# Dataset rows
# # # #

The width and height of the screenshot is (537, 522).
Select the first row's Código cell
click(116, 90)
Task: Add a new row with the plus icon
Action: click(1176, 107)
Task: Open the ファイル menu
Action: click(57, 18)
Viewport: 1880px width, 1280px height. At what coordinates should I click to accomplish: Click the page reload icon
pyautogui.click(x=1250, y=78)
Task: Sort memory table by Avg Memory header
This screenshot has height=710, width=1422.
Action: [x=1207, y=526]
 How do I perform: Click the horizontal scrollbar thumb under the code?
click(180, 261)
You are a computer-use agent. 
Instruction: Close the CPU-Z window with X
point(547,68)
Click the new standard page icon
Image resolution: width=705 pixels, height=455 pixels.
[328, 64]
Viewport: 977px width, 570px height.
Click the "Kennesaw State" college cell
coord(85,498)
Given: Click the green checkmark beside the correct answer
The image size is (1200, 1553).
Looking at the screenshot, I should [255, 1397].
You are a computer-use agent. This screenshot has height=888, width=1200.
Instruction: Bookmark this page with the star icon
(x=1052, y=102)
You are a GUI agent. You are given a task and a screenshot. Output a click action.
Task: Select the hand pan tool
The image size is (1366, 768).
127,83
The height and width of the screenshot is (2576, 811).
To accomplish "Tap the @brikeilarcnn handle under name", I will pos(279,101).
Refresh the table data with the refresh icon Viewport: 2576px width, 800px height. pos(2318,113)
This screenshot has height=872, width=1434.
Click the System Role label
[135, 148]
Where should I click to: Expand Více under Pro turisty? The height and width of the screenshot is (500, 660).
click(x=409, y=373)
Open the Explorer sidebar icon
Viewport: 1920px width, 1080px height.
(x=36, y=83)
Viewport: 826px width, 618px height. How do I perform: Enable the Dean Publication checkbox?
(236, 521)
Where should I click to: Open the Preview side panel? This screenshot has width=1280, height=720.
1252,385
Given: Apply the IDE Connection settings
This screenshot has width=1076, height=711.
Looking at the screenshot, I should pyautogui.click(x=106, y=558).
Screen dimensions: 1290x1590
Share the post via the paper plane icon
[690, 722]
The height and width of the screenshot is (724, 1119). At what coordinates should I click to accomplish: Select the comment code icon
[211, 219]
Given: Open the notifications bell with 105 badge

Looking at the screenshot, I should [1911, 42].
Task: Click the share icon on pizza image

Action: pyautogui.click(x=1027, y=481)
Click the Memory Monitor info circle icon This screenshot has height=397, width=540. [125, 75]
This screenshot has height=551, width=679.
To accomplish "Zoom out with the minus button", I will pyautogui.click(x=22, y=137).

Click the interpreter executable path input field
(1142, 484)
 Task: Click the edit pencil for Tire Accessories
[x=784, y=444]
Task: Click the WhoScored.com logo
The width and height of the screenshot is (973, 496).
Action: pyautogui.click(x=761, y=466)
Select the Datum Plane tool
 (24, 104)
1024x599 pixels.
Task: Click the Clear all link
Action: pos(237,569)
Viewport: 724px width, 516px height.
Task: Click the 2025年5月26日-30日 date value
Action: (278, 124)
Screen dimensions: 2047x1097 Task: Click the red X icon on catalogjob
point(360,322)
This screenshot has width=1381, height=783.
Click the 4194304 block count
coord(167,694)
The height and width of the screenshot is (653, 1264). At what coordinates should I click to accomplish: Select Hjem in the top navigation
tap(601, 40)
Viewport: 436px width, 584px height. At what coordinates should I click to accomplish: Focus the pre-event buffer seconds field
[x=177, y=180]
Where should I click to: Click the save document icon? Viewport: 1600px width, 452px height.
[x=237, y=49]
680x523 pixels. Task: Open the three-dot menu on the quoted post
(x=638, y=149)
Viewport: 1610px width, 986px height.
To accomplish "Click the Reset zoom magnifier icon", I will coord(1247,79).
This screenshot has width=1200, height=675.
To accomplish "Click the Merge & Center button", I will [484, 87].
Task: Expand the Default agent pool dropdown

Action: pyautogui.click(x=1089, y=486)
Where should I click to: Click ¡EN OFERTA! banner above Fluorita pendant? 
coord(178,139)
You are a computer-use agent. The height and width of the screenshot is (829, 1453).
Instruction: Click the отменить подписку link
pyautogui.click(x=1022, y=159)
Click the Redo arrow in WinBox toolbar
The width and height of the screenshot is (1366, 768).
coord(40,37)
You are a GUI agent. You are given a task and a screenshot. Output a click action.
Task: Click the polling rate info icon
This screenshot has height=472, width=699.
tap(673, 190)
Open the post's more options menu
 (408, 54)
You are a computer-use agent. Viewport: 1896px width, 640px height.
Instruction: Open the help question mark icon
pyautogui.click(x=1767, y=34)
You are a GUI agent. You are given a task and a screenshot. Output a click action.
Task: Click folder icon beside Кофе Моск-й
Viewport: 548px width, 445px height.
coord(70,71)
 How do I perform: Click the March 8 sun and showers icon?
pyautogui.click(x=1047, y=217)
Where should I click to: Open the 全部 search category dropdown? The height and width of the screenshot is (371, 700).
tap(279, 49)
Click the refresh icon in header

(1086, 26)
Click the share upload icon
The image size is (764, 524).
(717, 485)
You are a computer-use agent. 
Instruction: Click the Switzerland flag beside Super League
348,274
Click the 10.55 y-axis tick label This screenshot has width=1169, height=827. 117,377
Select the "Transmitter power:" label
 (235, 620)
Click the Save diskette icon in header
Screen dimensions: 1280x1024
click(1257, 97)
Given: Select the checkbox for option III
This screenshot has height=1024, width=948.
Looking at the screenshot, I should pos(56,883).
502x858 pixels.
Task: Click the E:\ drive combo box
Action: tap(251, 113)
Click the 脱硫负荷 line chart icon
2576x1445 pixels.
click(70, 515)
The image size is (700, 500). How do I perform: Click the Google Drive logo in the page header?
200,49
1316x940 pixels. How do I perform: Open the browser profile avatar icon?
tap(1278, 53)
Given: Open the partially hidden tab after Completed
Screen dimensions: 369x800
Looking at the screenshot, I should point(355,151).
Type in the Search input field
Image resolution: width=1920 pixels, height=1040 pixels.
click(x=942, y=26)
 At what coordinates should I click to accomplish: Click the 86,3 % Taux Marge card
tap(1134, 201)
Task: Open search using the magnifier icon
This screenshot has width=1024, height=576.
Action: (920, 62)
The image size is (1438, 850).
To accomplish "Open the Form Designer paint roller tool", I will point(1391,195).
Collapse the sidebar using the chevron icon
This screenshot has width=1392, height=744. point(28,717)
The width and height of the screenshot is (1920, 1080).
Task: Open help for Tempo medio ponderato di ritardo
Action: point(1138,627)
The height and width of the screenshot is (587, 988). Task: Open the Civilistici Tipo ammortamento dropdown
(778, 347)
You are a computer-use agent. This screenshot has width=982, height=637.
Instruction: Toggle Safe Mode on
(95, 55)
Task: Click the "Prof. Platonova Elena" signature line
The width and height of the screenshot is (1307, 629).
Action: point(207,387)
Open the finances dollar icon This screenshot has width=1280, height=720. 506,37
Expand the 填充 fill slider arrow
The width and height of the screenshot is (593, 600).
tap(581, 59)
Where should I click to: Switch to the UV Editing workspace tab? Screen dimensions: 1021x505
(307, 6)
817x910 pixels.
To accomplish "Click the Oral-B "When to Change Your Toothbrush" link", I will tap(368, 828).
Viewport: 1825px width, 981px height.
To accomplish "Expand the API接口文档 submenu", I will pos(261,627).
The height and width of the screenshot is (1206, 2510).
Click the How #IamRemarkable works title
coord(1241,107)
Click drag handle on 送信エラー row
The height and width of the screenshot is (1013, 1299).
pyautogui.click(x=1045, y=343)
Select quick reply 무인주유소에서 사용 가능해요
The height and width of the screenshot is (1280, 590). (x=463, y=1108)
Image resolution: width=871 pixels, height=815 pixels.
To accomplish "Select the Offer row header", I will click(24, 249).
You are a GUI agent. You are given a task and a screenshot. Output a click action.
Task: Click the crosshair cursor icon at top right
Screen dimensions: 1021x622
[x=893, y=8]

# # # #

# EXERCISE TASK
Reproduce the records from the start through the line containing "(x=36, y=83)", substituting "Goal" for every "Instruction" and leaving everything else unchanged.

# REPLY
The width and height of the screenshot is (537, 522).
Select the first row's Código cell
click(116, 90)
Task: Add a new row with the plus icon
Action: click(1176, 107)
Task: Open the ファイル menu
Action: click(57, 18)
Viewport: 1880px width, 1280px height. At what coordinates should I click to accomplish: Click the page reload icon
pyautogui.click(x=1250, y=78)
Task: Sort memory table by Avg Memory header
This screenshot has height=710, width=1422.
Action: [x=1207, y=526]
 How do I perform: Click the horizontal scrollbar thumb under the code?
click(180, 261)
You are a computer-use agent. 
Goal: Close the CPU-Z window with X
point(547,68)
Click the new standard page icon
Image resolution: width=705 pixels, height=455 pixels.
[328, 64]
Viewport: 977px width, 570px height.
Click the "Kennesaw State" college cell
coord(85,498)
Given: Click the green checkmark beside the correct answer
The image size is (1200, 1553).
Looking at the screenshot, I should [255, 1397].
You are a computer-use agent. This screenshot has height=888, width=1200.
Goal: Bookmark this page with the star icon
(x=1052, y=102)
You are a GUI agent. You are given a task and a screenshot. Output a click action.
Task: Select the hand pan tool
The image size is (1366, 768).
127,83
The height and width of the screenshot is (2576, 811).
To accomplish "Tap the @brikeilarcnn handle under name", I will pos(279,101).
Refresh the table data with the refresh icon Viewport: 2576px width, 800px height. pos(2318,113)
This screenshot has height=872, width=1434.
Click the System Role label
[135, 148]
Where should I click to: Expand Více under Pro turisty? The height and width of the screenshot is (500, 660).
click(x=409, y=373)
Open the Explorer sidebar icon
Viewport: 1920px width, 1080px height.
(x=36, y=83)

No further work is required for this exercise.